[Stored records]
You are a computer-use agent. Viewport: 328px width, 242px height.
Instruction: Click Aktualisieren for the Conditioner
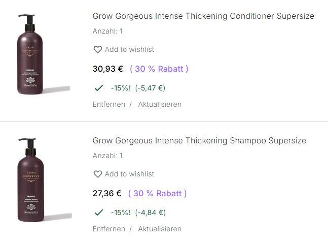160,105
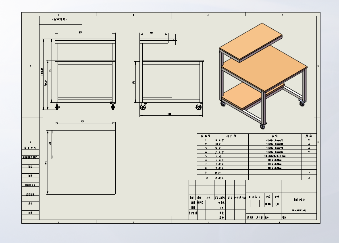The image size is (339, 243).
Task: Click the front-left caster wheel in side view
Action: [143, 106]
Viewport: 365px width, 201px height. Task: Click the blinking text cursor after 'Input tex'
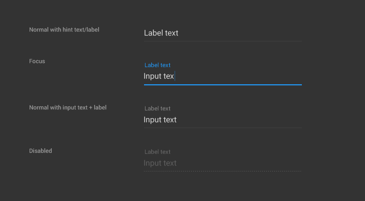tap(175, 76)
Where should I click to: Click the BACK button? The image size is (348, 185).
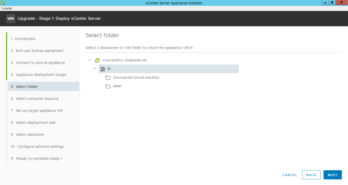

__Problem__. The full set of entries should be transcribed exactly, pictures left aside.

__Task answer__.
You are a computer-use agent. Viewport: 328px width, 242px height.
Instruction: Click Aktualisieren for the Conditioner
160,105
The image size is (339, 243).
Task: Click the front-left caster wheel in side view
Action: [143, 106]
Viewport: 365px width, 201px height. Task: Click the blinking text cursor after 'Input tex'
tap(175, 76)
Where should I click to: Click the BACK button? The image size is (348, 185).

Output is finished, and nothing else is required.